Globals are still considered harmful to your health
Backed up from a local Blogger export (8911595847890050661/8911595847890050661.html) on 2026-01-01.
Sometimes there are well defined technical reasons for this. Some people detest them because they have been told they are bad. Other more thoughtful people understand some of the serious problems that globals have. Many times in rapid prototyping (ala beatbox) or in general game dev people get a bit too global-happy and it can be a serious problem… I’ll list a few of my main reasons for really not liking them:
- Globals can hide bugs, if you don’t name them intelligently they can be overriden by locally scoped variables.

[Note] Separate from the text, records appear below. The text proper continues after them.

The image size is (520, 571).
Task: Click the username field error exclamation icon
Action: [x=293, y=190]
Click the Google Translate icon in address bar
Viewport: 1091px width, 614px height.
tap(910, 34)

- Globals don’t have well defined access patterns, anything in any thread can access them. This can make porting a single-threaded app to multi-core a super fun hairpulling exercise.
- Globals enable sloppy coding and can ruin layering.
- Globally defined classes don’t have deterministic initialization order, you better not count on one class being ready before another one. Go for two-phase construction if you need a global class.
It’s not all bad though:
- Having your root system(s) as objects at global scope simplifies your life.
- Pre/Static allocation is your friend. Many applications can be designed to require vary little dynamic allocation and this can really improve speed.
- Sometimes when you’re maintaining code it is less intrusive to add a global or static method then touch every method on down the call stack.
They’re there for a reason. What’s yours?